La conectividad ya no espera
Baja California Sur ha entendido, desde hace tiempo, que la conectividad aérea es uno de los pilares de su desarrollo.
Conectarse con el mundo es importante; hacerlo bien, es indispensable.
Baja California Sur ha entendido, desde hace tiempo, que la conectividad aérea es uno de los pilares de su desarrollo.
Conectarse con el mundo es importante; hacerlo bien, es indispensable.
Que Santa Rosalía cuente con su propio aeropuerto no es solo una buena noticia; es una señal clara de hacia dónde se mueve Baja California Sur. La presidenta municipal de Mulegé, Edith Aguilar, confirmó que este mismo año la cabecera municipal tendrá conectividad aérea directa, gracias a la construcción de una pista impulsada por la empresa Aero Guerrero. Aunque no será una terminal con las dimensiones ni la capacidad operativa de los aeropuertos de La Paz o Los Cabos, las autoridades han sido enfáticas: se trata de un paso estratégico y largamente esperado.

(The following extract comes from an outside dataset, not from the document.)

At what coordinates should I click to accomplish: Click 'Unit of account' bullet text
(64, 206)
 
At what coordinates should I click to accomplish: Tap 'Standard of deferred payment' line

Durante años, el municipio más grande de México ha señalado la necesidad de infraestructura que permita detonar su desarrollo turístico y económico. Mulegé no carece de atractivos; carecía de accesos. Hoy, esa brecha comienza a cerrarse. El proyecto, financiado con capital privado, contará con el respaldo del Ayuntamiento dentro de sus atribuciones, entendiendo que la conectividad no es un lujo, sino una herramienta de crecimiento.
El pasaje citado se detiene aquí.